In [0]:
from PIL import *
from PIL import Image
import os
from numpy import linalg as LA
import numpy as np
import shutil
import operator

In [0]:
def parse_image(source, square_size, count, captures, offset=0, offset_type=0, print_coords=False):
    """
    Starts at top left corner of image.
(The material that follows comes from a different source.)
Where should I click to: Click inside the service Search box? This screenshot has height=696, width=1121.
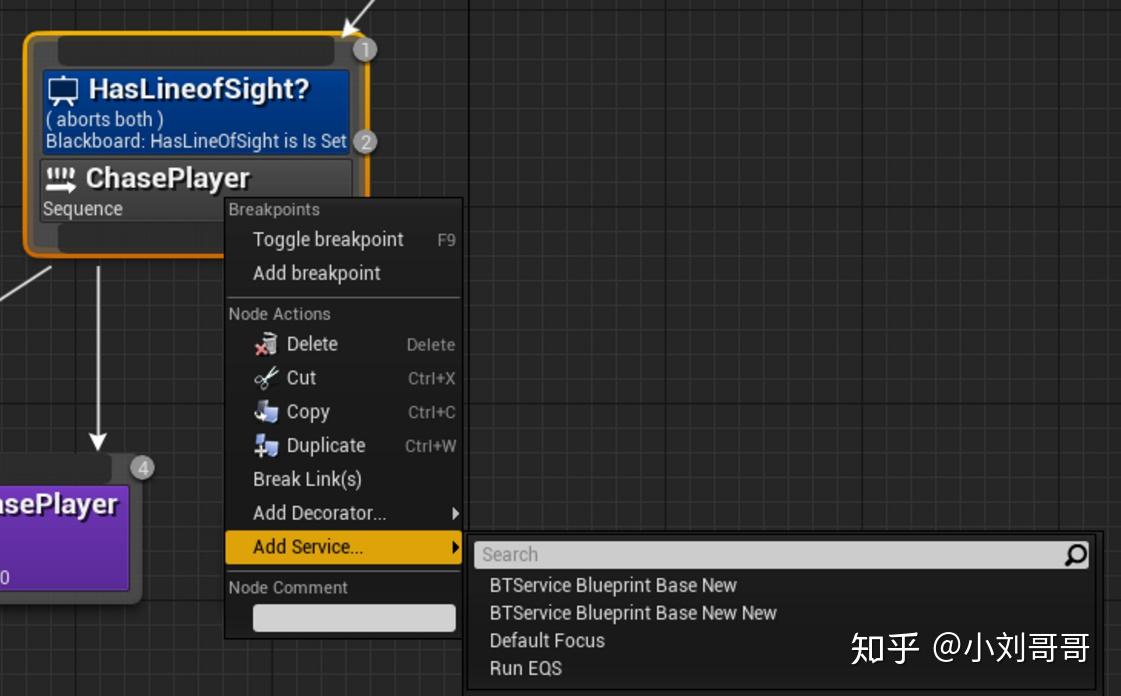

Iterates through image by square_size (width = height)
    across x values and after exhausting
    """
    src = Image.open(source)
#    global dimensions
    dimensions = src.size
    max_down = int(src.height/square_size) * square_size + square_size
    max_right = int(src.width/square_size) * square_size + square_size
    
    if offset_type == 1:
        tl_x = 0 + offset
        tl_y = 0
        br_x = square_size + offset 
        br_y = square_size

        for y in range(square_size,max_down,square_size):
            for x in range(square_size + offset,max_right - offset,square_size):
                if (tl_x,tl_y) not in captures:
                    sample = src.crop((tl_x,tl_y,br_x,br_y))
                    sample.save(f"{source[:-4]}_sample_{count}_x{tl_x}_y{tl_y}.jpg")
                    captures.append((tl_x,tl_y))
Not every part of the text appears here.